> [YOUR OBJECTIVE] Print the whole listing again, exactly as it stands.

> [DATA FOR THIS EXERCISE]

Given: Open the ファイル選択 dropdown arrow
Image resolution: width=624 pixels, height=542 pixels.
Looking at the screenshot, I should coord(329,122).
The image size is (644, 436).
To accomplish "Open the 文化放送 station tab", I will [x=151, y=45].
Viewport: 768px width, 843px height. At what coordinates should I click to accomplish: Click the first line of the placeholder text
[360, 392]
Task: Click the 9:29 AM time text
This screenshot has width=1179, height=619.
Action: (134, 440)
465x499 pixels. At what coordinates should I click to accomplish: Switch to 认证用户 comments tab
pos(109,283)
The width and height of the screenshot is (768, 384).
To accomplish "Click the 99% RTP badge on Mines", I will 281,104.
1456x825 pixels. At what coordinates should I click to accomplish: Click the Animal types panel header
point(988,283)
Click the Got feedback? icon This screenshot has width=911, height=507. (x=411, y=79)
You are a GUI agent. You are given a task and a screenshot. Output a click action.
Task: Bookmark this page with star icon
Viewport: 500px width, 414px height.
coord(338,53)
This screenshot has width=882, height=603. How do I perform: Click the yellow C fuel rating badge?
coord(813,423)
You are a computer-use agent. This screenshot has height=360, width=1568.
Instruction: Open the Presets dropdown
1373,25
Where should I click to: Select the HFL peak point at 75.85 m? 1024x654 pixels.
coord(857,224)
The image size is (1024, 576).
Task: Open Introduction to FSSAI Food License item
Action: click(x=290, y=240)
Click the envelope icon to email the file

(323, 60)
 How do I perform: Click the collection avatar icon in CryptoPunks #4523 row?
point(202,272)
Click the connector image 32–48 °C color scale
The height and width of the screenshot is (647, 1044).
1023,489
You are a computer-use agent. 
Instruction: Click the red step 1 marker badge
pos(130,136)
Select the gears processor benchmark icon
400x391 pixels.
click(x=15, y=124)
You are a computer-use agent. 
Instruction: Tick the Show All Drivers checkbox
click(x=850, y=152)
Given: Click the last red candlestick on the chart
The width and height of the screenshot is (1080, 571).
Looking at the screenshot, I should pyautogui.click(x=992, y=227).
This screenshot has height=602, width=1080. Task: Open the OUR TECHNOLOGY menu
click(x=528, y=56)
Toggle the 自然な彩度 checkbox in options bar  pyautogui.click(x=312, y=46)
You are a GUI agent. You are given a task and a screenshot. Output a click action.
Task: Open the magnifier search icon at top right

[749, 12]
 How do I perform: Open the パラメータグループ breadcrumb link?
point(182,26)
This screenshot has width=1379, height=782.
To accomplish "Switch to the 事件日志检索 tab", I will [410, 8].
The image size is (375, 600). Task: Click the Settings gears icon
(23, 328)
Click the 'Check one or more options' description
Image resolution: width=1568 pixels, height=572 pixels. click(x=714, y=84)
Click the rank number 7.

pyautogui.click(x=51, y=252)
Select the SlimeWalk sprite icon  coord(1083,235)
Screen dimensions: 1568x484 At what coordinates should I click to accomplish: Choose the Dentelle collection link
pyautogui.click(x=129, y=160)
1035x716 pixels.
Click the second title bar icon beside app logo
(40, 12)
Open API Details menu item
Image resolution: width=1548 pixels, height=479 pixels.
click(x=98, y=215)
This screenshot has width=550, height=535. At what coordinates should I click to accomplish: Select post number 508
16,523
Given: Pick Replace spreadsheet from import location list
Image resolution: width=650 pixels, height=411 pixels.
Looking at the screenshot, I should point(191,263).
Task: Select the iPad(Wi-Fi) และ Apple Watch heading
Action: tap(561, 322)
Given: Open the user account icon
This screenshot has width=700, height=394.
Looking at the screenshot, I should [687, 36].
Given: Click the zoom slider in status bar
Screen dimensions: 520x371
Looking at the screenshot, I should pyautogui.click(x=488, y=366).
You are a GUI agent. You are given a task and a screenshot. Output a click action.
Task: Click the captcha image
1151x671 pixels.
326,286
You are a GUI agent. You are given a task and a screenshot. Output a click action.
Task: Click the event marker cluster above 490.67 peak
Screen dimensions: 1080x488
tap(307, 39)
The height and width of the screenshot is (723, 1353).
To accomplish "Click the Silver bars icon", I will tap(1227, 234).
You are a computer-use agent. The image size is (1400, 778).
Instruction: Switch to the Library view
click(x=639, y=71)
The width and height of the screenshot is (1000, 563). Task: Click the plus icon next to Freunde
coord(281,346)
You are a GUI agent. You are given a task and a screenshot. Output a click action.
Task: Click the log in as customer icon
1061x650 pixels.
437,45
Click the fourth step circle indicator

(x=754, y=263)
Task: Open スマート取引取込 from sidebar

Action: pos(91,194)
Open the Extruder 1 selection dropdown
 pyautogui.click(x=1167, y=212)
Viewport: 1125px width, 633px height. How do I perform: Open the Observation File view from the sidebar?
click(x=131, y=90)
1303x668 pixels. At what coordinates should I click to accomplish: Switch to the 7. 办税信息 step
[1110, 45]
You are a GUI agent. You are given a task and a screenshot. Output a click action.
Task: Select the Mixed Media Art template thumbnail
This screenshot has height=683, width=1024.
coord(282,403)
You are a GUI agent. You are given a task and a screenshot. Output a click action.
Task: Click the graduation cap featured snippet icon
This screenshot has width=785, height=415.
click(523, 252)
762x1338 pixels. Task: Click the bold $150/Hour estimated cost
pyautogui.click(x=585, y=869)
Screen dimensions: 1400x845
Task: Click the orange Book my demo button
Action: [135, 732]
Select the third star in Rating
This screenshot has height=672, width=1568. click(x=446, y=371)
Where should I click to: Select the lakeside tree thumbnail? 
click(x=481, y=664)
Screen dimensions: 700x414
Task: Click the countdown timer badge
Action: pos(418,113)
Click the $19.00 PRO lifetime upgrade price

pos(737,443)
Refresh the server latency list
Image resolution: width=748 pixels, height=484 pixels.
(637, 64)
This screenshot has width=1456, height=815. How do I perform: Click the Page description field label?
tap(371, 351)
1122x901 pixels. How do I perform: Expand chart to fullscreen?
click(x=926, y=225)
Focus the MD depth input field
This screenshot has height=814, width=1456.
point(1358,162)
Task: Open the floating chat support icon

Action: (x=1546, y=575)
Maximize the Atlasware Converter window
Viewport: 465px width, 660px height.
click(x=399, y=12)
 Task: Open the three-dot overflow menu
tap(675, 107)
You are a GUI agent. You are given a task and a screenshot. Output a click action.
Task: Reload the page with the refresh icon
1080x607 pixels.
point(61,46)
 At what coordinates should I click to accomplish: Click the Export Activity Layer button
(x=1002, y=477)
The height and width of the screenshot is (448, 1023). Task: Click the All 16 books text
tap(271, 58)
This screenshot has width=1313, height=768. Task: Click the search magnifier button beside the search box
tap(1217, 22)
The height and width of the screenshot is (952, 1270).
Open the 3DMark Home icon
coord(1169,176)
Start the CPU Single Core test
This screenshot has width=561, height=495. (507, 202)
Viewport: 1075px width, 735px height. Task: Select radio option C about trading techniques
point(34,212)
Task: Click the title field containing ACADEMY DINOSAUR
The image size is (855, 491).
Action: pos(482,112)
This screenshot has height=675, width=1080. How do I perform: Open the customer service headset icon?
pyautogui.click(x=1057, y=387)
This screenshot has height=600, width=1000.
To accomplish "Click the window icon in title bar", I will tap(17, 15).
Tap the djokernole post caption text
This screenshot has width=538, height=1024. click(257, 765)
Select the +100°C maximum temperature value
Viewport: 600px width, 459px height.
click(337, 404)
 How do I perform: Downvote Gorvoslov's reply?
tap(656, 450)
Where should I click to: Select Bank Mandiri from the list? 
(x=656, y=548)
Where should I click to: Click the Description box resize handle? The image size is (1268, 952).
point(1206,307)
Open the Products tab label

> [EXPECTED ANSWER]
Given: Open the ファイル選択 dropdown arrow
Image resolution: width=624 pixels, height=542 pixels.
Looking at the screenshot, I should coord(329,122).
The image size is (644, 436).
To accomplish "Open the 文化放送 station tab", I will [x=151, y=45].
Viewport: 768px width, 843px height. At what coordinates should I click to accomplish: Click the first line of the placeholder text
[360, 392]
Task: Click the 9:29 AM time text
This screenshot has width=1179, height=619.
Action: (134, 440)
465x499 pixels. At what coordinates should I click to accomplish: Switch to 认证用户 comments tab
pos(109,283)
The width and height of the screenshot is (768, 384).
To accomplish "Click the 99% RTP badge on Mines", I will 281,104.
1456x825 pixels. At what coordinates should I click to accomplish: Click the Animal types panel header
point(988,283)
Click the Got feedback? icon This screenshot has width=911, height=507. (x=411, y=79)
You are a GUI agent. You are given a task and a screenshot. Output a click action.
Task: Bookmark this page with star icon
Viewport: 500px width, 414px height.
coord(338,53)
This screenshot has width=882, height=603. How do I perform: Click the yellow C fuel rating badge?
coord(813,423)
You are a computer-use agent. This screenshot has height=360, width=1568.
Instruction: Open the Presets dropdown
1373,25
Where should I click to: Select the HFL peak point at 75.85 m? 1024x654 pixels.
coord(857,224)
The image size is (1024, 576).
Task: Open Introduction to FSSAI Food License item
Action: click(x=290, y=240)
Click the envelope icon to email the file

(323, 60)
 How do I perform: Click the collection avatar icon in CryptoPunks #4523 row?
point(202,272)
Click the connector image 32–48 °C color scale
The height and width of the screenshot is (647, 1044).
1023,489
You are a computer-use agent. 
Instruction: Click the red step 1 marker badge
pos(130,136)
Select the gears processor benchmark icon
400x391 pixels.
click(x=15, y=124)
You are a computer-use agent. 
Instruction: Tick the Show All Drivers checkbox
click(x=850, y=152)
Given: Click the last red candlestick on the chart
The width and height of the screenshot is (1080, 571).
Looking at the screenshot, I should pyautogui.click(x=992, y=227).
This screenshot has height=602, width=1080. Task: Open the OUR TECHNOLOGY menu
click(x=528, y=56)
Toggle the 自然な彩度 checkbox in options bar  pyautogui.click(x=312, y=46)
You are a GUI agent. You are given a task and a screenshot. Output a click action.
Task: Open the magnifier search icon at top right

[749, 12]
 How do I perform: Open the パラメータグループ breadcrumb link?
point(182,26)
This screenshot has width=1379, height=782.
To accomplish "Switch to the 事件日志检索 tab", I will [410, 8].
The image size is (375, 600). Task: Click the Settings gears icon
(23, 328)
Click the 'Check one or more options' description
Image resolution: width=1568 pixels, height=572 pixels. click(x=714, y=84)
Click the rank number 7.

pyautogui.click(x=51, y=252)
Select the SlimeWalk sprite icon  coord(1083,235)
Screen dimensions: 1568x484 At what coordinates should I click to accomplish: Choose the Dentelle collection link
pyautogui.click(x=129, y=160)
1035x716 pixels.
Click the second title bar icon beside app logo
(40, 12)
Open API Details menu item
Image resolution: width=1548 pixels, height=479 pixels.
click(x=98, y=215)
This screenshot has width=550, height=535. At what coordinates should I click to accomplish: Select post number 508
16,523
Given: Pick Replace spreadsheet from import location list
Image resolution: width=650 pixels, height=411 pixels.
Looking at the screenshot, I should point(191,263).
Task: Select the iPad(Wi-Fi) และ Apple Watch heading
Action: tap(561, 322)
Given: Open the user account icon
This screenshot has width=700, height=394.
Looking at the screenshot, I should [687, 36].
Given: Click the zoom slider in status bar
Screen dimensions: 520x371
Looking at the screenshot, I should pyautogui.click(x=488, y=366).
You are a GUI agent. You are given a task and a screenshot. Output a click action.
Task: Click the captcha image
1151x671 pixels.
326,286
You are a GUI agent. You are given a task and a screenshot. Output a click action.
Task: Click the event marker cluster above 490.67 peak
Screen dimensions: 1080x488
tap(307, 39)
The height and width of the screenshot is (723, 1353).
To accomplish "Click the Silver bars icon", I will tap(1227, 234).
You are a computer-use agent. The image size is (1400, 778).
Instruction: Switch to the Library view
click(x=639, y=71)
The width and height of the screenshot is (1000, 563). Task: Click the plus icon next to Freunde
coord(281,346)
You are a GUI agent. You are given a task and a screenshot. Output a click action.
Task: Click the log in as customer icon
1061x650 pixels.
437,45
Click the fourth step circle indicator

(x=754, y=263)
Task: Open スマート取引取込 from sidebar

Action: pos(91,194)
Open the Extruder 1 selection dropdown
 pyautogui.click(x=1167, y=212)
Viewport: 1125px width, 633px height. How do I perform: Open the Observation File view from the sidebar?
click(x=131, y=90)
1303x668 pixels. At what coordinates should I click to accomplish: Switch to the 7. 办税信息 step
[1110, 45]
You are a GUI agent. You are given a task and a screenshot. Output a click action.
Task: Select the Mixed Media Art template thumbnail
This screenshot has height=683, width=1024.
coord(282,403)
You are a GUI agent. You are given a task and a screenshot. Output a click action.
Task: Click the graduation cap featured snippet icon
This screenshot has width=785, height=415.
click(523, 252)
762x1338 pixels. Task: Click the bold $150/Hour estimated cost
pyautogui.click(x=585, y=869)
Screen dimensions: 1400x845
Task: Click the orange Book my demo button
Action: [135, 732]
Select the third star in Rating
This screenshot has height=672, width=1568. click(x=446, y=371)
Where should I click to: Select the lakeside tree thumbnail? 
click(x=481, y=664)
Screen dimensions: 700x414
Task: Click the countdown timer badge
Action: pos(418,113)
Click the $19.00 PRO lifetime upgrade price

pos(737,443)
Refresh the server latency list
Image resolution: width=748 pixels, height=484 pixels.
(637, 64)
This screenshot has width=1456, height=815. How do I perform: Click the Page description field label?
tap(371, 351)
1122x901 pixels. How do I perform: Expand chart to fullscreen?
click(x=926, y=225)
Focus the MD depth input field
This screenshot has height=814, width=1456.
point(1358,162)
Task: Open the floating chat support icon

Action: (x=1546, y=575)
Maximize the Atlasware Converter window
Viewport: 465px width, 660px height.
click(x=399, y=12)
 Task: Open the three-dot overflow menu
tap(675, 107)
You are a GUI agent. You are given a task and a screenshot. Output a click action.
Task: Reload the page with the refresh icon
1080x607 pixels.
point(61,46)
 At what coordinates should I click to accomplish: Click the Export Activity Layer button
(x=1002, y=477)
The height and width of the screenshot is (448, 1023). Task: Click the All 16 books text
tap(271, 58)
This screenshot has width=1313, height=768. Task: Click the search magnifier button beside the search box
tap(1217, 22)
The height and width of the screenshot is (952, 1270).
Open the 3DMark Home icon
coord(1169,176)
Start the CPU Single Core test
This screenshot has width=561, height=495. (507, 202)
Viewport: 1075px width, 735px height. Task: Select radio option C about trading techniques
point(34,212)
Task: Click the title field containing ACADEMY DINOSAUR
The image size is (855, 491).
Action: pos(482,112)
This screenshot has height=675, width=1080. How do I perform: Open the customer service headset icon?
pyautogui.click(x=1057, y=387)
This screenshot has height=600, width=1000.
To accomplish "Click the window icon in title bar", I will tap(17, 15).
Tap the djokernole post caption text
This screenshot has width=538, height=1024. click(257, 765)
Select the +100°C maximum temperature value
Viewport: 600px width, 459px height.
click(337, 404)
 How do I perform: Downvote Gorvoslov's reply?
tap(656, 450)
Where should I click to: Select Bank Mandiri from the list? 
(x=656, y=548)
Where should I click to: Click the Description box resize handle? The image size is (1268, 952).
point(1206,307)
Open the Products tab label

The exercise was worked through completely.